Dès le milieu du premier siècle de notre ère, le christianisme s'enracine à Alexandrie sous la forme d'un culte alternatif accepté. Il s'agit toutefois d'une religion sans compromis qui cherche à gagner des convertis issus du paganisme, menaçant ainsi les traditions religieuses populaires. Cela conduit à la persécution des convertis au christianisme dont le point culminant est atteint avec les grandes purges ordonnées par Dioclétien (303-304). En 391, l'empereur chrétien Théodose présente une loi qui interdit les rites païens et ferme les temples. Alexandrie devient le théâtre de grandes émeutes anti-païennes au cours desquelles l'imagerie religieuse publique et privée est détruite. Par conséquent, la culture païenne de l'Égypte décline progressivement. Alors que la population indigène continue à parler sa langue, l'aptitude à lire les hiéroglyphes disparait avec la diminution du rôle des prêtres et prêtresses des temples égyptiens. Les temples sont d'ailleurs parfois transformés en églises ou abandonnés dans le désert.

À la chute des Ptolémées, les traditions égyptiennes sont restées en usage et la religion pharaonique est toujours respectée du pharaon Djéser à l'empereur Hadrien.

Si l'Égypte est importante aux yeux des Romains, c'est avant tout parce que le pays, avec la Tunisie, est le grenier à blé de l'empire. L'Égypte appartient personnellement à l'empereur et non au Sénat. L'époque romaine est une période assez honteuse pour les Égyptiens, considérés comme des personnes de basse catégorie. Ils endurent des conditions de vie difficiles.

Des temples sont construits, ou bien les Romains embellissent ou achèvent les temples commencés par les Ptolémées. L'art de cette époque est grossier et sans comparaison avec l'époque de Séthi. Ainsi sont construits la ville d'Antinoupolis, par le Romain Hadrien, le kiosque de Trajan à Philæ, le temple de Dendérah embelli par Auguste, plusieurs mammisi, etc.Le pharaon est le fils des dieux, sans lequel il n'y a que désordre en Égypte. L'empereur romain va se représenter, comme les Ptolémées, à la mode égyptienne, il doit se soumettre spirituellement au peuple, dont il se moque bien de respecter la tradition, hormis quelques exceptions.

Après 391, date de fermeture des temples païens, de grands bouleversement religieux apparaissent : le christianisme prend son essor, mais ne séduit vraiment le pays qu'à partir du Ve siècle voire du VIe siècle.

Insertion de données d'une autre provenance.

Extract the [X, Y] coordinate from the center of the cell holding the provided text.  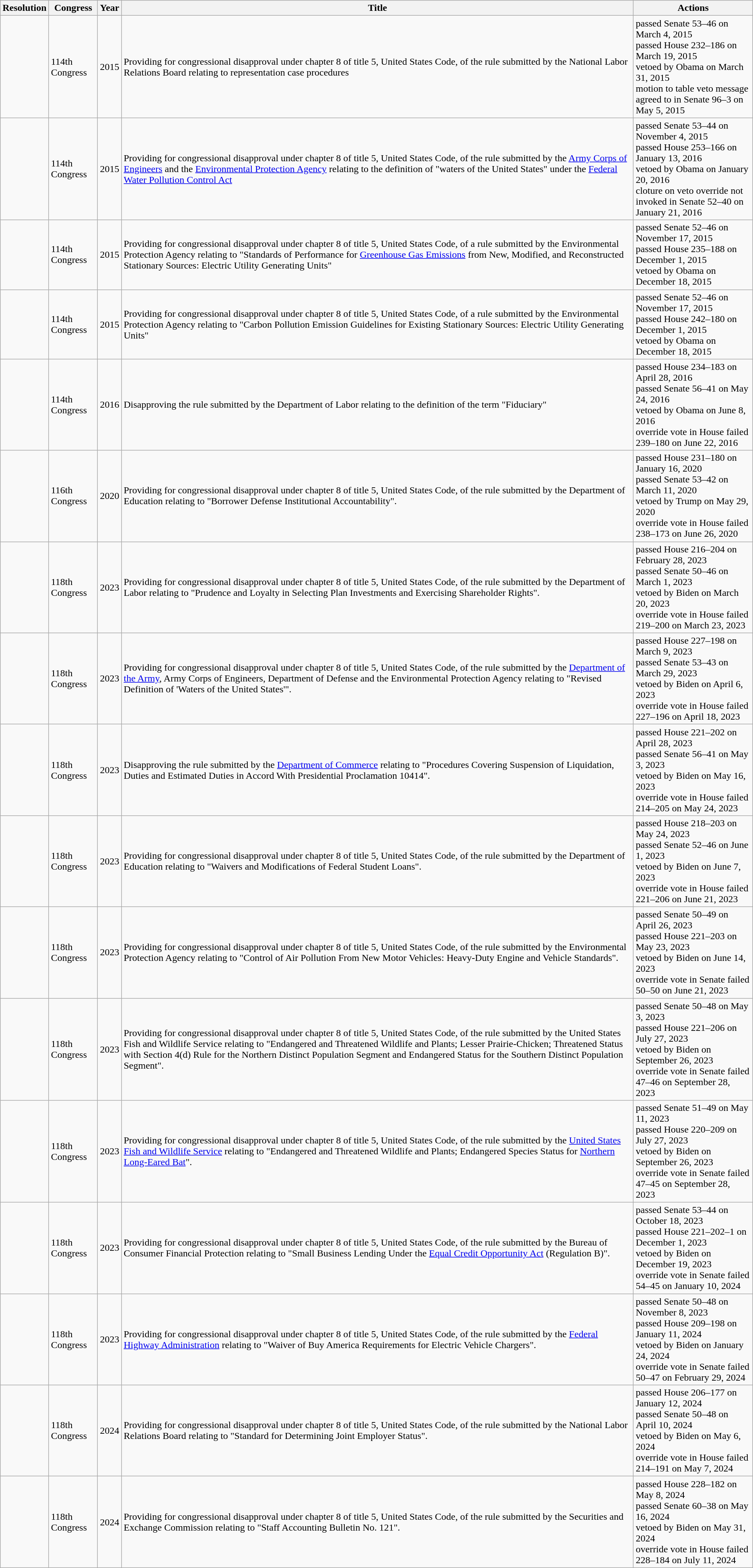
Congress [73, 8]
Actions [693, 8]
passed Senate 52–46 on November 17, 2015passed House 235–188 on December 1, 2015vetoed by Obama on December 18, 2015 [693, 255]
Title [377, 8]
2016 [109, 405]
Resolution [25, 8]
Year [109, 8]
passed Senate 52–46 on November 17, 2015passed House 242–180 on December 1, 2015vetoed by Obama on December 18, 2015 [693, 324]
116th Congress [73, 496]
Disapproving the rule submitted by the Department of Labor relating to the definition of the term "Fiduciary" [377, 405]
2020 [109, 496]
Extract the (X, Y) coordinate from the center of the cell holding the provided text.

L'Empire romain d'Occident s'effondre en 476, date de l'abdication de Romulus Augustule. Il ne reste alors que celui d'Orient, dont le centre est Byzance, ou Constantinople, civilisation mêlant tradition grecque et romaine, bien qu'une tendance orientale se forme définitivement à partir du VIIe siècle.

L'Égypte est alors dirigée par un préfet envoyé par Byzance, qui gouverne depuis Alexandrie. Après la fin du culte d'Isis sur Philæ, la civilisation égyptienne meurt, son histoire tombe dans l'oubli.

Ici s’arrete l’Histoire de l’Egypte Antique qui aura durée plus de trois millenaires et dont le parcours ,à quelques exception près, remarquable , donnera au dirigeants de notre époque matière à réflexions. J’èspère avoir à les commenter lorsque l’ensemble des chapitres de ce blog sera clos.